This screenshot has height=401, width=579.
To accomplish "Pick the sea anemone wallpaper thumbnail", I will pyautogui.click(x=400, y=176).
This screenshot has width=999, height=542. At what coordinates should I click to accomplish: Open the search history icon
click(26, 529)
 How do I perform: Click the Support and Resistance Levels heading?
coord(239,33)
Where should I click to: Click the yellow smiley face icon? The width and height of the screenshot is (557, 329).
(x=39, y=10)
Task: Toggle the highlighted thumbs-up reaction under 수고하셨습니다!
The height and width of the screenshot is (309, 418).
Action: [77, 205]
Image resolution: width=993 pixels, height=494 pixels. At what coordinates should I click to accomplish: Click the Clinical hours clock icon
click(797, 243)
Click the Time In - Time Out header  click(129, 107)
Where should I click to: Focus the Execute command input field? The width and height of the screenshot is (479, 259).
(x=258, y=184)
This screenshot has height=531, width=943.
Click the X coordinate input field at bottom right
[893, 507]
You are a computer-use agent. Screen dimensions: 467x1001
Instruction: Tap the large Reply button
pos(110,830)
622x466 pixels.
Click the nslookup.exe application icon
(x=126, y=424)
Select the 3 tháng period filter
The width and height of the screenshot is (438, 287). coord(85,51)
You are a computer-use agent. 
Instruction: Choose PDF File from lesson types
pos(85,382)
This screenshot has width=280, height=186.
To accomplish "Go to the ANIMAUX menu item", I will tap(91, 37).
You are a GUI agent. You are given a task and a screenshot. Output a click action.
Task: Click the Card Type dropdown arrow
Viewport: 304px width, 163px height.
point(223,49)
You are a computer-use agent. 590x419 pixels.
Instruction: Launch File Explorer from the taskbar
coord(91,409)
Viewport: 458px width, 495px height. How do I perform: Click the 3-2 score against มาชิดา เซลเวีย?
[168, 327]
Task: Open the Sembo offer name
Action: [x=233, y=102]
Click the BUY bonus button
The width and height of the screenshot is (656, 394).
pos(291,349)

### Task
Transcribe, word for word, every line from the one containing "The width and height of the screenshot is (656, 394)." through the final line of the entries, and nothing else.

### Output for this task
The width and height of the screenshot is (656, 394).
pos(291,349)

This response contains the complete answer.